Charles Jeanne (who I think is probably actual real life Enjolras) wrote an in-detail account of the ACTUAL barricades in a letter to his sister after the fact
I’m so glad somebody asked this, because the answer is: when they finally ran out of ammunition, Charles Jeanne rounded up everyone who was still standing, went, “look, if we’re going to die, we might as well die fighting,” and led a suicidal ten-man charge against an entire flippin’ infantry column, armed with nothing but bayonets. The first few ranks of soldiers were so unprepared for such a spectacularly insane attack that they were too surprised to shoot. They crossed bayonets and tried to hold the insurgents off in hand-to-hand combat, but Jeanne’s swordsmanship was apparently aces, because he held off a bunch of them at once and covered his friends as they tried to breach the ranks. And once they were in, nobody could shoot them for fear of taking out their own guys.
So the last stand that the insurgents had intended as a noble suicide ended in them breaking through the ranks entirely and winding up in the next street over, outside the combat zone, going “well shit, what do we do now?” (I’m guessing the infantry column wasn’t very deep; central Paris at that point was a rabbit warren of narrow twisty streets, and assembling troops en masse for an organized attack was a logistical nightmare.) Unlike the National Guard, the army weren’t total chumps and got themselves turned around to give chase and start shooting once they weren’t at risk of friendly fire any longer… and that’s when all the civilians holed up in their houses went “no way, you’re not getting your hands on these crazy bastards” and started hurling furniture and crockery down on the soldiers’ heads. Jeanne was understandably distracted at the time, but afterwards somebody informed him that the barrage of unlikely projectiles included a piano. A piano. That is some straight-up Looney Tunes slapstick right there. No wonder Hugo went for the heroic death scene instead; if he’d stuck to real life, he probably would’ve gotten complaints that he’d wrecked his readers’ suspension of disbelief.
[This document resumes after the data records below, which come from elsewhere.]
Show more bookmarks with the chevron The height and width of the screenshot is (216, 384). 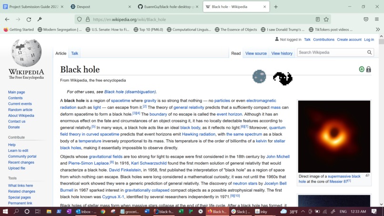[x=378, y=30]
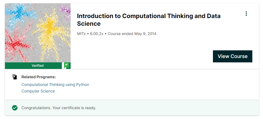Click the Related Programs stacked pages icon
This screenshot has height=119, width=263.
coord(15,77)
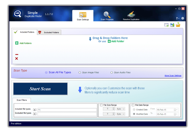
Task: Enable the File Size Range checkbox
Action: 101,105

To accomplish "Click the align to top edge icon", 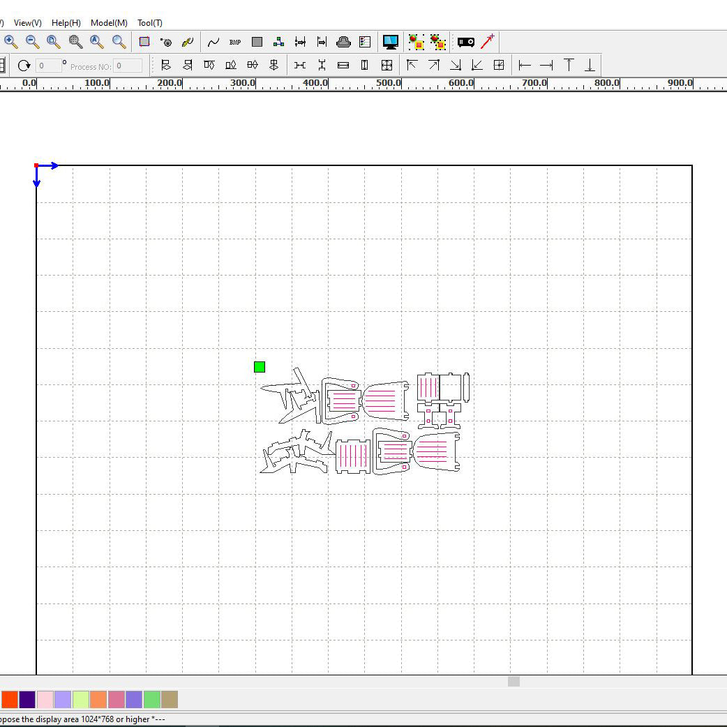I will pos(569,66).
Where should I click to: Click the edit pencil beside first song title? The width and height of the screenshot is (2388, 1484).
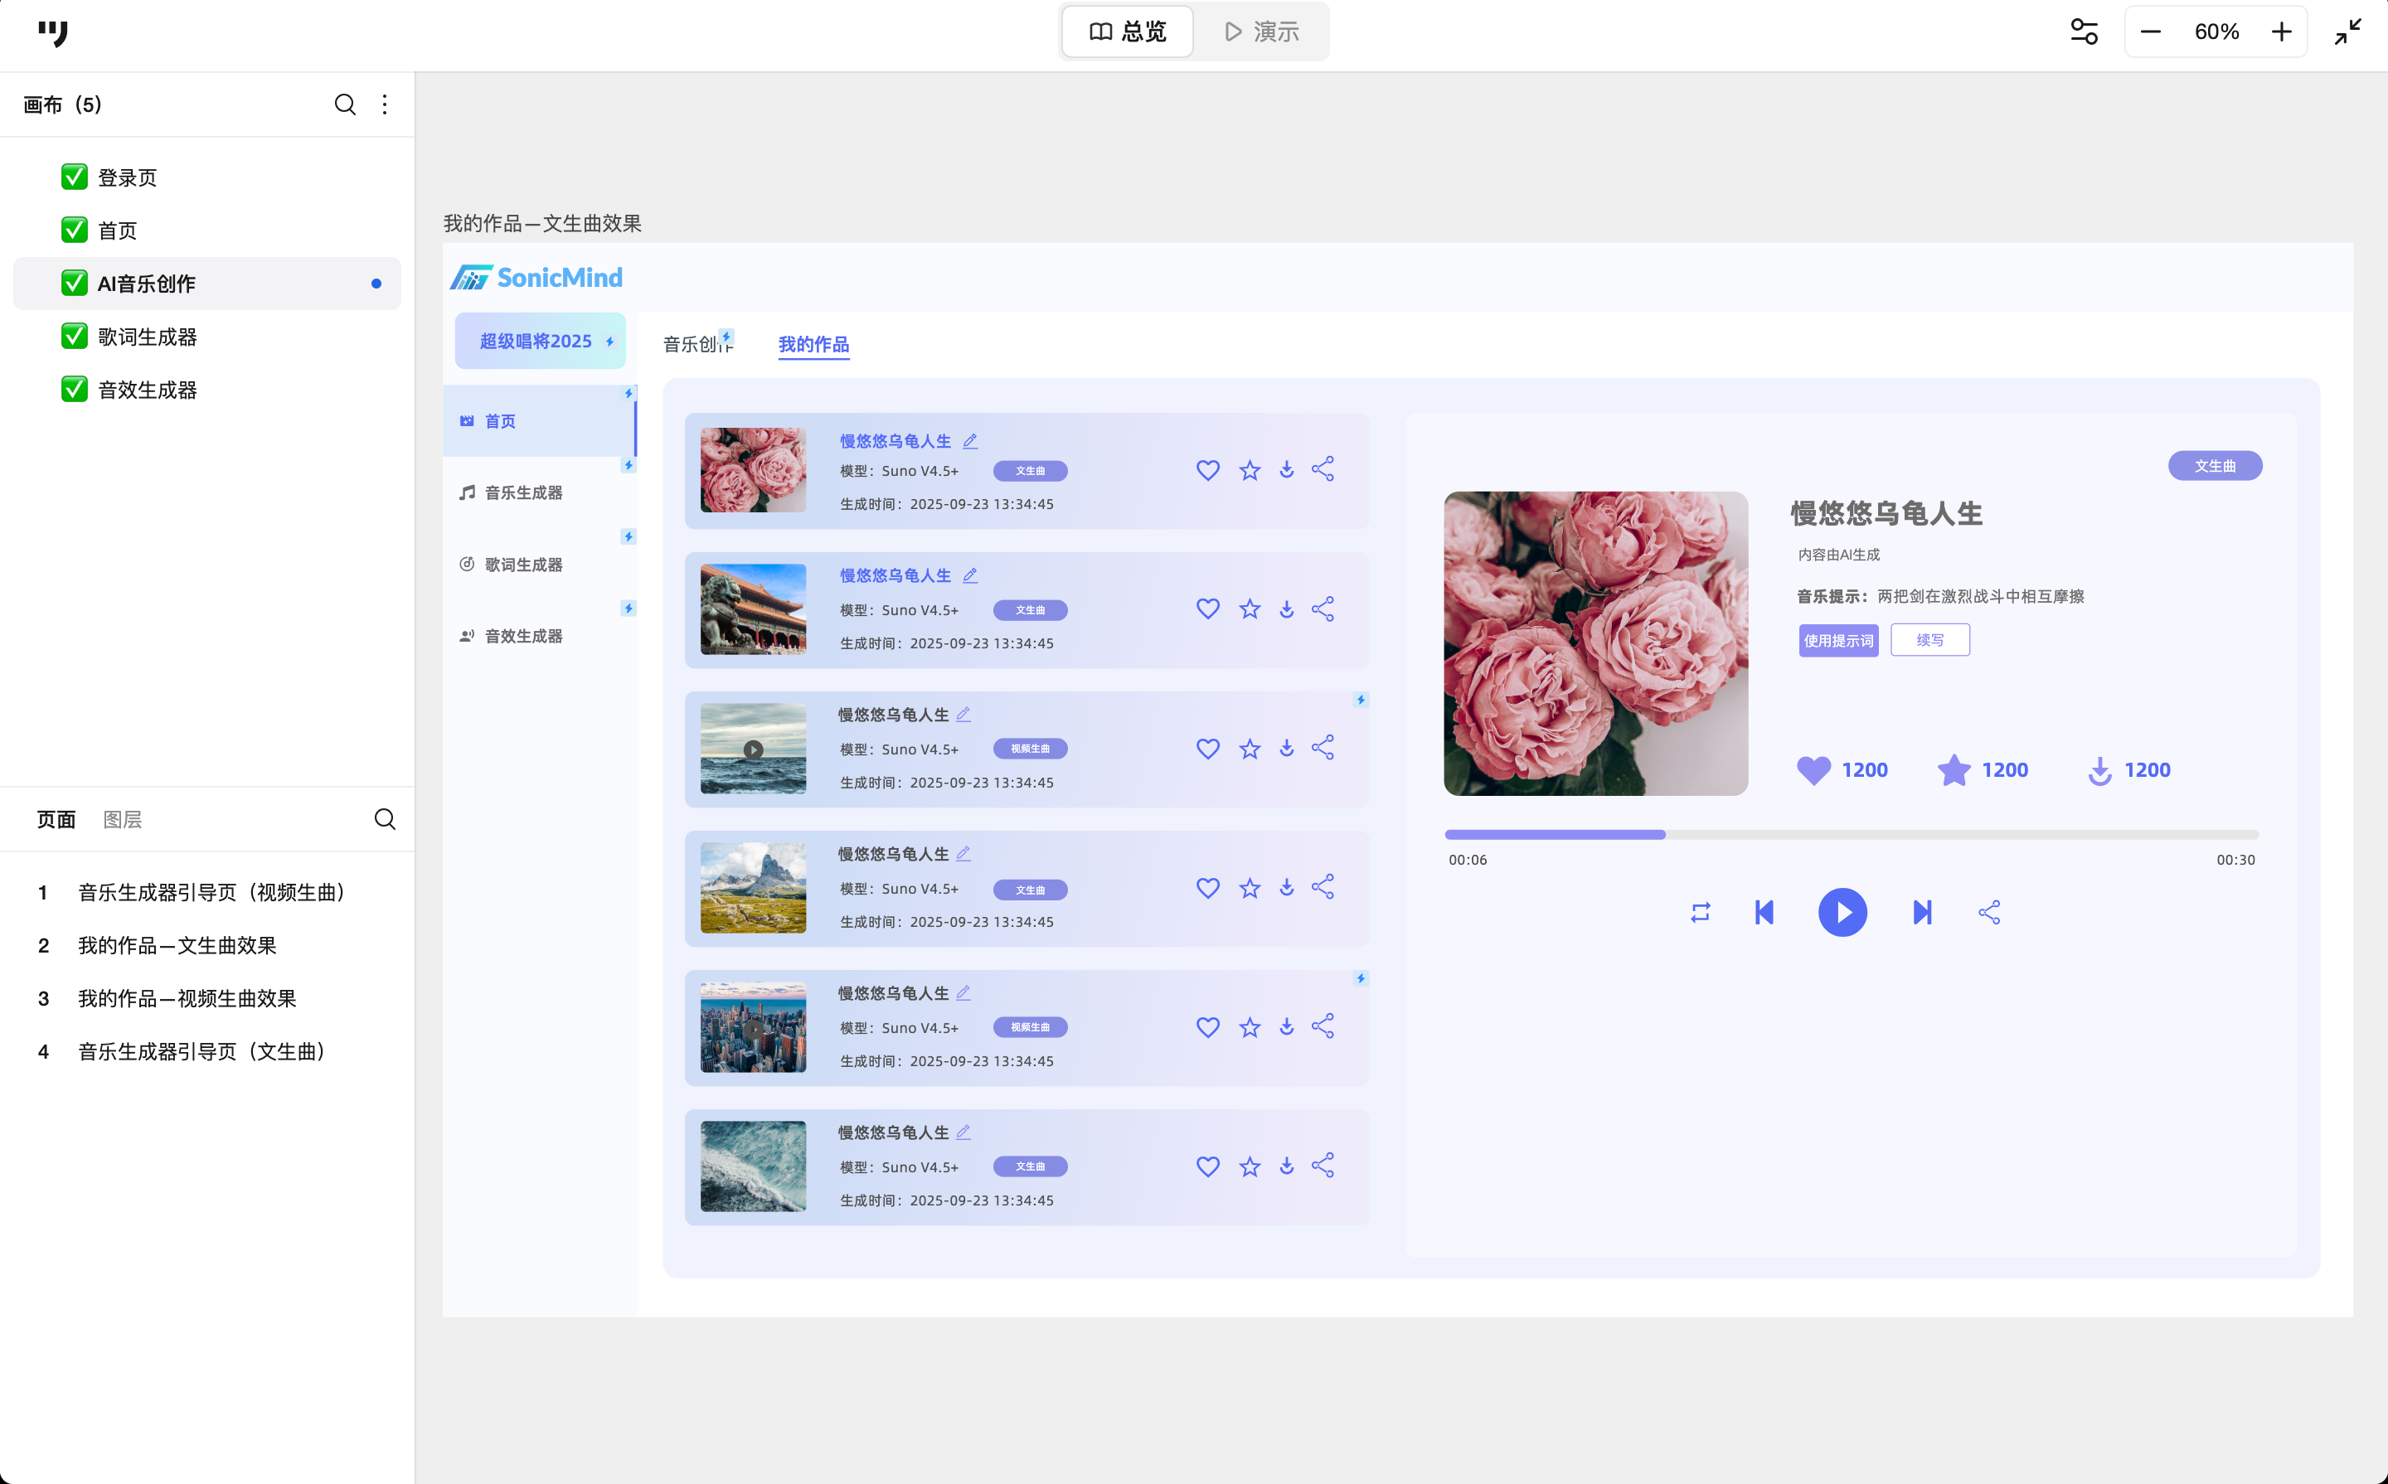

Anyway, someone opened an alley gate for them to shelter in and take stock of the casualties—most of them survived(!!!), but a few were pretty nastily wounded. Their host then had to lock Charles Jeanne in to keep him from charging right back out and taking on the whole goddamn army singlehanded. He probably would’ve broken down the door if the poor man hadn’t pointed out that going back out would give away his wounded comrades’ hiding place and the identities of the people sheltering them. They sat there listening to the gunfire gradually slow and go silent, and then in the middle of the night the ones who could still walk were allowed to slip away one by one at long intervals from each other. Charles Jeanne went straight home, slept like the dead for a few hours, was woken up at five in the morning with a warning that he’d been denounced and the building was surrounded, and then slipped out in disguise and managed to evade the police for four months before a former comrade ratted him out and he was arrested.
And this, ladies and gentlemen, is why Charles Jeanne’s letter is an absolute treasure that deserves to be available to anyone in Les Mis fandom who wants to read it. Incidentally, “how Actual Historical Enjolras survived the barricades by being too good at his suicide mission” is also one of the stories I tell when anyone asks me what the hell is so interesting about researching people nobody’s ever heard of from an obscure chapter of French history.